Brief 1>
List every year (four-digit number) that appears in the page on end-to-end genome sequencing, including its date line.
Brief 2>
Resume the page on end-to-end genome sequencing after its last sentence, keeping its bulleted style.

End to end genome sequencing
- August 1, 2021
- Posted by: OptimizeIAS Team
- Category: DPN Topics
No Comments
End to end genome sequencing
Context: On May 27, a preprint titled “The complete sequence of the human genome” was posted in the online repository bioRxiv.
- Researchers at the National Human Genome Research Institute (NHGRI), part of the National Institutes of Health (NIH), have produced the first end-to-end DNA sequence of a human chromosome.
- The effort is part of a broader initiative by the Telomere-to-Telomere (T2T) consortium, partially funded by NHGRI. The consortium aims to generate a complete reference sequence of the human genome.
- The T2T consortium is continuing its efforts with the remaining human chromosomes, aiming to generate a complete human genome sequence in 2020.
- They have, in the process, discovered over a hundred new genes that code for proteins. The total size of the genome they have sequenced is close to 3.05 billion base pairs.
- In this study, researchers did not sequence the X chromosome from a normal human cell. Instead, they used a special cell type — one that has two identical X chromosomes. Such a cell provides more DNA for sequencing than a male cell, which has only a single copy of an X chromosome. It also avoids sequence differences encountered when analyzing two X chromosomes of a typical female cell.
Significance:
- The Human genome project announced in 1990 announced a complete human genome but about 15% of it was incomplete. Due to limitations of technology scientists were not able to piece together some of the repetitive parts of the human genome.
- This study adds 200 million base pairs to the last draft of the human genome that was published in 2013. The results come with the caveat that about 0.3% may still have errors, and that among the sex chromosomes, only the X chromosome has been sequenced.
Concept:
What is special about protein-coding genes?
- There are long stretches that do not seem to have a particular function. On the other hand, protein-coding sequences or protein-coding genes are DNA sequences that get transcribed on ribonucleic acid (RNA) as an intermediate step.

Dataset content>
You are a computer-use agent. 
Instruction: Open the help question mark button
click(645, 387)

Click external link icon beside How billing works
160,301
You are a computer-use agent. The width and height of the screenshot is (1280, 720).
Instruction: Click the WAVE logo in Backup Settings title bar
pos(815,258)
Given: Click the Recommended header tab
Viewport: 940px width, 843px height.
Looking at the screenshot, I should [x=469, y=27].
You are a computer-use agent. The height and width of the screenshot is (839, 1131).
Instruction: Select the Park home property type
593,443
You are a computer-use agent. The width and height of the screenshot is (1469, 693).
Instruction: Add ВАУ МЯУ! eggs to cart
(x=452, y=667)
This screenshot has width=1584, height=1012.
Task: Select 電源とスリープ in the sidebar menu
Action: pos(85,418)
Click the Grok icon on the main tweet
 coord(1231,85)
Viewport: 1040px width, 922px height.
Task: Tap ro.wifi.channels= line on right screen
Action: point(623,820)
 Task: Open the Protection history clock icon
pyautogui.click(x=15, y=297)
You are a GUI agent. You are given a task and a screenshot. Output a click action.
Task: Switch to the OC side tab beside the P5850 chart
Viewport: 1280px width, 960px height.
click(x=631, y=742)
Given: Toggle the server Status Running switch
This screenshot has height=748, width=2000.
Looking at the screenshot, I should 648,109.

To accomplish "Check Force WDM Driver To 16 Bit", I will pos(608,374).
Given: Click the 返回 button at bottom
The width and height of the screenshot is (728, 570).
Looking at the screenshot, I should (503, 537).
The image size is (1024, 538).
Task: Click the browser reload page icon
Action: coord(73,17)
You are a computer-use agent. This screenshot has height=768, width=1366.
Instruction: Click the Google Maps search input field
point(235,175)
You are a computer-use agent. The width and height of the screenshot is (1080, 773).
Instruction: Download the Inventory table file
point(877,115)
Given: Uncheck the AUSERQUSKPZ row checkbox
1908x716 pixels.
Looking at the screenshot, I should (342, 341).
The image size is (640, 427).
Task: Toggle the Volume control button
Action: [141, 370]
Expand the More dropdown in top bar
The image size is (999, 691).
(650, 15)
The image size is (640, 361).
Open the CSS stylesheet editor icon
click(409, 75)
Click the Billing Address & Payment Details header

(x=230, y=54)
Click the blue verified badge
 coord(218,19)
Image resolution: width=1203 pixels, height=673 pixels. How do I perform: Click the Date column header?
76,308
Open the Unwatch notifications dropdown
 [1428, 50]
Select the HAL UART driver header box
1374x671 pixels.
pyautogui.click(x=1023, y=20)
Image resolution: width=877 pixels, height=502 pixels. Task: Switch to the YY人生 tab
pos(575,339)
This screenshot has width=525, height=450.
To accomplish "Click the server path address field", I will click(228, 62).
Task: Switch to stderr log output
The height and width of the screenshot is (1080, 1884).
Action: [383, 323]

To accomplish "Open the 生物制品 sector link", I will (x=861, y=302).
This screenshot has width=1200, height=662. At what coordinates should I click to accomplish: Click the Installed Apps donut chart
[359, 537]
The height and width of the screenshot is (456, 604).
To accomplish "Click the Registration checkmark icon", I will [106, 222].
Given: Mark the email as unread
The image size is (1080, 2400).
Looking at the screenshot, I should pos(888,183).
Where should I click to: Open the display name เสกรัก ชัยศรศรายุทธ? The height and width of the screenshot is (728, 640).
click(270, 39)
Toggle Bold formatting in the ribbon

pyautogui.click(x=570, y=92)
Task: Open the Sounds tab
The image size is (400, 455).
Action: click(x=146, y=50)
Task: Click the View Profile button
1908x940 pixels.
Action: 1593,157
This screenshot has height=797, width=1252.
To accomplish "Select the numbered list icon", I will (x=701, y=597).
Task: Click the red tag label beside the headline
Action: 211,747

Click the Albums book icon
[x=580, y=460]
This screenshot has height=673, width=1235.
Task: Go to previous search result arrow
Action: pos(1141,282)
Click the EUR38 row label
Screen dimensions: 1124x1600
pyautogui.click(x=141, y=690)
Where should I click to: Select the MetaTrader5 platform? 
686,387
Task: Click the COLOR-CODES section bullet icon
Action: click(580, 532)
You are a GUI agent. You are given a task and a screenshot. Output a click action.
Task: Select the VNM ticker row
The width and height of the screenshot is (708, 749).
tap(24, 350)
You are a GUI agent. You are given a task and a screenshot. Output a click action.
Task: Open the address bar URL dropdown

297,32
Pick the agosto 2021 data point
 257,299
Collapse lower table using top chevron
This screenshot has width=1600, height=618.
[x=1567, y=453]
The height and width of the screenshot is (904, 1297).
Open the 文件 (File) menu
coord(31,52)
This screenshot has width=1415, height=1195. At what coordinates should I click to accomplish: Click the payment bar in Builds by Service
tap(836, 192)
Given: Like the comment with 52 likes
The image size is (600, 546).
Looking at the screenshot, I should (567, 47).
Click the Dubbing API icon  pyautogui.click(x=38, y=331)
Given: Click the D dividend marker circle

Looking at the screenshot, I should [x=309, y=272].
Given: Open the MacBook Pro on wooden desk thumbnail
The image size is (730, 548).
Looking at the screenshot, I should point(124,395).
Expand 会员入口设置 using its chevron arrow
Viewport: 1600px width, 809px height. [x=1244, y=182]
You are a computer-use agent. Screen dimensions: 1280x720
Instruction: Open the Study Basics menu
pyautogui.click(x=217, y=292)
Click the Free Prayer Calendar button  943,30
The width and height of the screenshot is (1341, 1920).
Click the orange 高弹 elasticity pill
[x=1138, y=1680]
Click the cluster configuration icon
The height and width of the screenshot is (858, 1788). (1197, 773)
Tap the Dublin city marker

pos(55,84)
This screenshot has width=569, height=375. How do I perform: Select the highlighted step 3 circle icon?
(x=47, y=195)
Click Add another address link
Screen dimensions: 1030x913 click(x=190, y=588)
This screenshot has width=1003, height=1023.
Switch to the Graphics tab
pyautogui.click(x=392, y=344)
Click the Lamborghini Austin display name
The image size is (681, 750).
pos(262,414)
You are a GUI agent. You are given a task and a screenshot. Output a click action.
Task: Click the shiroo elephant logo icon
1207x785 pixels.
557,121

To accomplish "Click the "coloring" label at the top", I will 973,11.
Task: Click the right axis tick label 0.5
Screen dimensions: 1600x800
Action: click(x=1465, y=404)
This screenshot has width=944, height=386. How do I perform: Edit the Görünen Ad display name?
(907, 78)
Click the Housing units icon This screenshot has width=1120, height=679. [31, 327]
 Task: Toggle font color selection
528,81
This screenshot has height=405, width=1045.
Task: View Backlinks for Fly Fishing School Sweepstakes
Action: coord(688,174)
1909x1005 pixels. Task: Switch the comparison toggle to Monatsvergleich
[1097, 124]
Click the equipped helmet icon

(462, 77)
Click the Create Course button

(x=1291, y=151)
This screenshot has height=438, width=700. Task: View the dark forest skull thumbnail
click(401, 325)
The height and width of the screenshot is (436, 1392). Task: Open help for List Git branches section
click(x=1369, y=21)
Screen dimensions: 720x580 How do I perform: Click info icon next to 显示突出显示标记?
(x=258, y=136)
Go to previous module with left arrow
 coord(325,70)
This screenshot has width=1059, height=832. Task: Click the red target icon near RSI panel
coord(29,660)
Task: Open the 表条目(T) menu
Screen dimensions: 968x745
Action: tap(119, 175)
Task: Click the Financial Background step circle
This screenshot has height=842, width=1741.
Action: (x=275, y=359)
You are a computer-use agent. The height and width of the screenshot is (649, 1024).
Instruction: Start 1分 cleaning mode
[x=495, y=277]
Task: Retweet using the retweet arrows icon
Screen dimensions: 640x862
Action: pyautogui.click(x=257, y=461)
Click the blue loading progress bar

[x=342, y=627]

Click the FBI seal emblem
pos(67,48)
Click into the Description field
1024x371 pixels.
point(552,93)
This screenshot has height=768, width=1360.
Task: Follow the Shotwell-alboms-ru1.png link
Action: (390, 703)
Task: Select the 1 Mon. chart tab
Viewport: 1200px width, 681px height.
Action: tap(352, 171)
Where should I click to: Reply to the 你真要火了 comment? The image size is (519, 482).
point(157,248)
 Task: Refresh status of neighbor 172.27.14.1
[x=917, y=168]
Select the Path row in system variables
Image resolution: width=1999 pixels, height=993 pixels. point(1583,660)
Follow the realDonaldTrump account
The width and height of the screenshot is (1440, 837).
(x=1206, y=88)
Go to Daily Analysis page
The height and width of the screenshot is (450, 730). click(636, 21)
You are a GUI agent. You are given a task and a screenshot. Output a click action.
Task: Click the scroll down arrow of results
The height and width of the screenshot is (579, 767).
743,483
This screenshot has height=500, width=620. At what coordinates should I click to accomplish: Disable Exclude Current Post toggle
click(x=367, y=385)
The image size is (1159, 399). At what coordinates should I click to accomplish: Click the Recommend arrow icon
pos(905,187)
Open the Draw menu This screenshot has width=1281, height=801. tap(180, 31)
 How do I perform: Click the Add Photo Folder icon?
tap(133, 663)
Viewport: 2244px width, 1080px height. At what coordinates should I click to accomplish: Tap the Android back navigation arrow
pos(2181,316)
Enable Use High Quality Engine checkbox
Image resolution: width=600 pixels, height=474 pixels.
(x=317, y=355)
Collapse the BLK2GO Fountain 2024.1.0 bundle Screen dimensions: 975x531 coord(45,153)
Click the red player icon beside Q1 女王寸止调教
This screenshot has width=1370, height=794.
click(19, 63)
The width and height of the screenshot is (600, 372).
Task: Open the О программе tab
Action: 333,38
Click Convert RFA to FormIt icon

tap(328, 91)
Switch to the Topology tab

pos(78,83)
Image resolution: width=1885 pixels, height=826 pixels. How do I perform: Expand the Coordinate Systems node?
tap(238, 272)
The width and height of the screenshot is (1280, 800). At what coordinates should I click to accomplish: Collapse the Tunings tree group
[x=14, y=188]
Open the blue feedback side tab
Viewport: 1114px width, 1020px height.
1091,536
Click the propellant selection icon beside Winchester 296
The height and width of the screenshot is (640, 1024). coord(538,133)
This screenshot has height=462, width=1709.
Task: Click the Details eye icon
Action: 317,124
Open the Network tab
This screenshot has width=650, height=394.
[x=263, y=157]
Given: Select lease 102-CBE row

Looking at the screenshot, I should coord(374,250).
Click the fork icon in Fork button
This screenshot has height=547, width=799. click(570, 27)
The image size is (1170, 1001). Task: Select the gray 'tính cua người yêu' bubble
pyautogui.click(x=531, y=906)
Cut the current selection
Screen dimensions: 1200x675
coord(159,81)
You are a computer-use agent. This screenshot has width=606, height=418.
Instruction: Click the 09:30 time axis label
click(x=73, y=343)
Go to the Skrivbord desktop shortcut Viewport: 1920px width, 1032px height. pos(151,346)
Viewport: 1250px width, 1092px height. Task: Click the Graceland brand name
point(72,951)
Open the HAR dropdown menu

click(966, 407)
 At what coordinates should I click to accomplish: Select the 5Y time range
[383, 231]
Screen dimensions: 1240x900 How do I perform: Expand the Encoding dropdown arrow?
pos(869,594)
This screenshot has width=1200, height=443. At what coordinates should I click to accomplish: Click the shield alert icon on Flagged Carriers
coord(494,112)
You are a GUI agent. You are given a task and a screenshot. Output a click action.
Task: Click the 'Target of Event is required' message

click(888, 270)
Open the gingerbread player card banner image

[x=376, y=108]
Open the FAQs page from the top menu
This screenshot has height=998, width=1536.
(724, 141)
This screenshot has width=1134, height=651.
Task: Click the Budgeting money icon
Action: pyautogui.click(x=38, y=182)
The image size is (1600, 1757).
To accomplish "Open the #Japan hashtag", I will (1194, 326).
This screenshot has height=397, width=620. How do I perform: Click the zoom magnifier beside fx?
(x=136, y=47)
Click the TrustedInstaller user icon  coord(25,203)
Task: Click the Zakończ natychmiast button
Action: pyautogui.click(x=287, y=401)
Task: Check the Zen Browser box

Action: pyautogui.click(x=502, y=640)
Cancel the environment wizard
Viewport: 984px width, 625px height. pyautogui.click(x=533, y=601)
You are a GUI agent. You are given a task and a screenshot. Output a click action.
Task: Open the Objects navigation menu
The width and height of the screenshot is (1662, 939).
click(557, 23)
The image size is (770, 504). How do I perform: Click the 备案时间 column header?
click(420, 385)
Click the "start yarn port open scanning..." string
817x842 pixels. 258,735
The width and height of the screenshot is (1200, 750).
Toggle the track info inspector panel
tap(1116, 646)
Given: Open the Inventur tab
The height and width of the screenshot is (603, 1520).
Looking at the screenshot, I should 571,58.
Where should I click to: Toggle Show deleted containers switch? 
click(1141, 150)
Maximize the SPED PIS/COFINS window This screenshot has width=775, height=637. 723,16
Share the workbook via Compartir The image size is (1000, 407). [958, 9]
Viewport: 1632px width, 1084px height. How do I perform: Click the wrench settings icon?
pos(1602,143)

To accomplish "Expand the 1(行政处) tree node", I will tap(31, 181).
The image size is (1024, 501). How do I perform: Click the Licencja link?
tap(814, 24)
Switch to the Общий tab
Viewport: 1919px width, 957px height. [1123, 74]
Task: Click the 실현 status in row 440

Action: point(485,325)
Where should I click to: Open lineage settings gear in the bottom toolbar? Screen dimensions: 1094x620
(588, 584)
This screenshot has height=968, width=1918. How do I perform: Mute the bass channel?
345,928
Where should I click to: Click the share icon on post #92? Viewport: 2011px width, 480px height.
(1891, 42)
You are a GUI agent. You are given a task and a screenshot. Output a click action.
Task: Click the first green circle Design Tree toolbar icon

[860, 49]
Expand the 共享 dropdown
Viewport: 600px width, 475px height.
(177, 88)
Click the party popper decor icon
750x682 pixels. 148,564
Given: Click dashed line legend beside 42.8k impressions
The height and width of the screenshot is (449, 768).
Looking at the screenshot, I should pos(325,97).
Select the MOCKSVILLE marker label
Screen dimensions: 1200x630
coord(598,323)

Expected output 1>
2021, 2020, 1990, 2013

Expected output 2>
- These in turn make the proteins responsible for various functions such as keeping the body healthy or determining the colour of the eye — proteins carry out the instructions encoded in the genes.
Genome Sequencing:
- Genome Sequencing means deciphering the exact order of base pairs in an individual.
- In this particular piece of DNA, an adenine (A) is followed by a guanine (G), which is followed by a thymine (T), which in turn is followed by a cytosine (C), another cytosine (C), and so on.
Whole/End to end Genome Sequencing:
- Whole-genome sequencing involves breaking the genome up into small pieces, sequencing the pieces, & reassembling the pieces into the full genome sequence.
- To know which genes of a person’s DNA are “mutated” the whole genome sequencing is required.
- Whole genome sequencing is the process of determining the complete DNA sequence of an organism’s genome at a single time.
- Because a human genome is incredibly long, consisting of about 6 billion bases, DNA sequencing machines cannot read all the bases at once. Instead, researchers chop the genome into smaller pieces, then analyze each piece to yield sequences of a few hundred bases at a time. Those shorter DNA sequences must then be put back together.
Advantages of End to end Genome Sequencing:
- The ability to generate truly complete sequences of chromosomes and genomes is a technical feat that will help us gain a comprehensive understanding of genome function and inform the use of genomic information in medical care.